(Collected data entries)
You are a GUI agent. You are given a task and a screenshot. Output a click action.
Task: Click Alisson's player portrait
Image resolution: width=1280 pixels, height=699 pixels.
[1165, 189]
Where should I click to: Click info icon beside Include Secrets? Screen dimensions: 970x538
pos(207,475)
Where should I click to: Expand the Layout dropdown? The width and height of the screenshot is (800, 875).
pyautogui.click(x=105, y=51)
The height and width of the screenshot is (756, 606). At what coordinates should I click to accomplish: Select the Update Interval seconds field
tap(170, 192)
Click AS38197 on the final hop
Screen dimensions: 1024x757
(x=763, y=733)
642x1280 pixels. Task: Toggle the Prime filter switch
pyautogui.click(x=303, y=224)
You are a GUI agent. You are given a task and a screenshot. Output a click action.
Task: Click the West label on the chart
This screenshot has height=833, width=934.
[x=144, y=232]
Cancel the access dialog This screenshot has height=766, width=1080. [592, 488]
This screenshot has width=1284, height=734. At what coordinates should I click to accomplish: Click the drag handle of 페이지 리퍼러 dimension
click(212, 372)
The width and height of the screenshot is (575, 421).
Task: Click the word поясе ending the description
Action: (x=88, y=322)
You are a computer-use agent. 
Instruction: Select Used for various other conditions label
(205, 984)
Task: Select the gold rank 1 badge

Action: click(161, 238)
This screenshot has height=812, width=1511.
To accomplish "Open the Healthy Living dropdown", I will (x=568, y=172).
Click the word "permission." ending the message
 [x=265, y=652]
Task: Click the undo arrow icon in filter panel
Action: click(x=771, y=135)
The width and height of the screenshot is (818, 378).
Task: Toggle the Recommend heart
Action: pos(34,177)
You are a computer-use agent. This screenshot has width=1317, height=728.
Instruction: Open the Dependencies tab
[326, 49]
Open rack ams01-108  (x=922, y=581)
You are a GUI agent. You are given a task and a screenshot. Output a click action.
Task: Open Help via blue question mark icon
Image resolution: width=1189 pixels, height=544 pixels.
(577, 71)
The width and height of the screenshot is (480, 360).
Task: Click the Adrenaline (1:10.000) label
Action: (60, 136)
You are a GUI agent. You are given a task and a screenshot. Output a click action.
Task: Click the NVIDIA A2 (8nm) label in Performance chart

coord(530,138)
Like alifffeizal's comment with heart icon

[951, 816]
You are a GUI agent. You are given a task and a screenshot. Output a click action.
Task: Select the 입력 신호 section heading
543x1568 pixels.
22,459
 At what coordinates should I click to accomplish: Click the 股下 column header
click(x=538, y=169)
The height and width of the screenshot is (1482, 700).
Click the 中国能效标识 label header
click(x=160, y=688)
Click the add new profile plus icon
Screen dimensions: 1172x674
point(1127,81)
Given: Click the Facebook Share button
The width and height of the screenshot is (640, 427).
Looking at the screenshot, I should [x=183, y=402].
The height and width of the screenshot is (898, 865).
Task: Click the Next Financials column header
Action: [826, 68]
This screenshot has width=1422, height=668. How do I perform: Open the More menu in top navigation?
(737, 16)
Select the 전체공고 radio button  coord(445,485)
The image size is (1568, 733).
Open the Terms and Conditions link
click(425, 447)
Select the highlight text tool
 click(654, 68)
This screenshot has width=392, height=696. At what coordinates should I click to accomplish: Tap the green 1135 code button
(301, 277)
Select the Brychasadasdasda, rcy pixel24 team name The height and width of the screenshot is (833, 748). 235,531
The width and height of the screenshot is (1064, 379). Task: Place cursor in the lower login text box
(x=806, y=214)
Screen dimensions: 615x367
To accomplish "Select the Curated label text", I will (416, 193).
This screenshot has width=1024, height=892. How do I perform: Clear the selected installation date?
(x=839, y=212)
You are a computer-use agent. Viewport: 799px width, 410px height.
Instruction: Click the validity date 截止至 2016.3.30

Your goal: Where a line of the data holds "computer", show that line.

Reply:
You are a computer-use agent. 
You are a computer-use agent. This screenshot has width=1317, height=728.
You are a computer-use agent. Viewport: 799px width, 410px height.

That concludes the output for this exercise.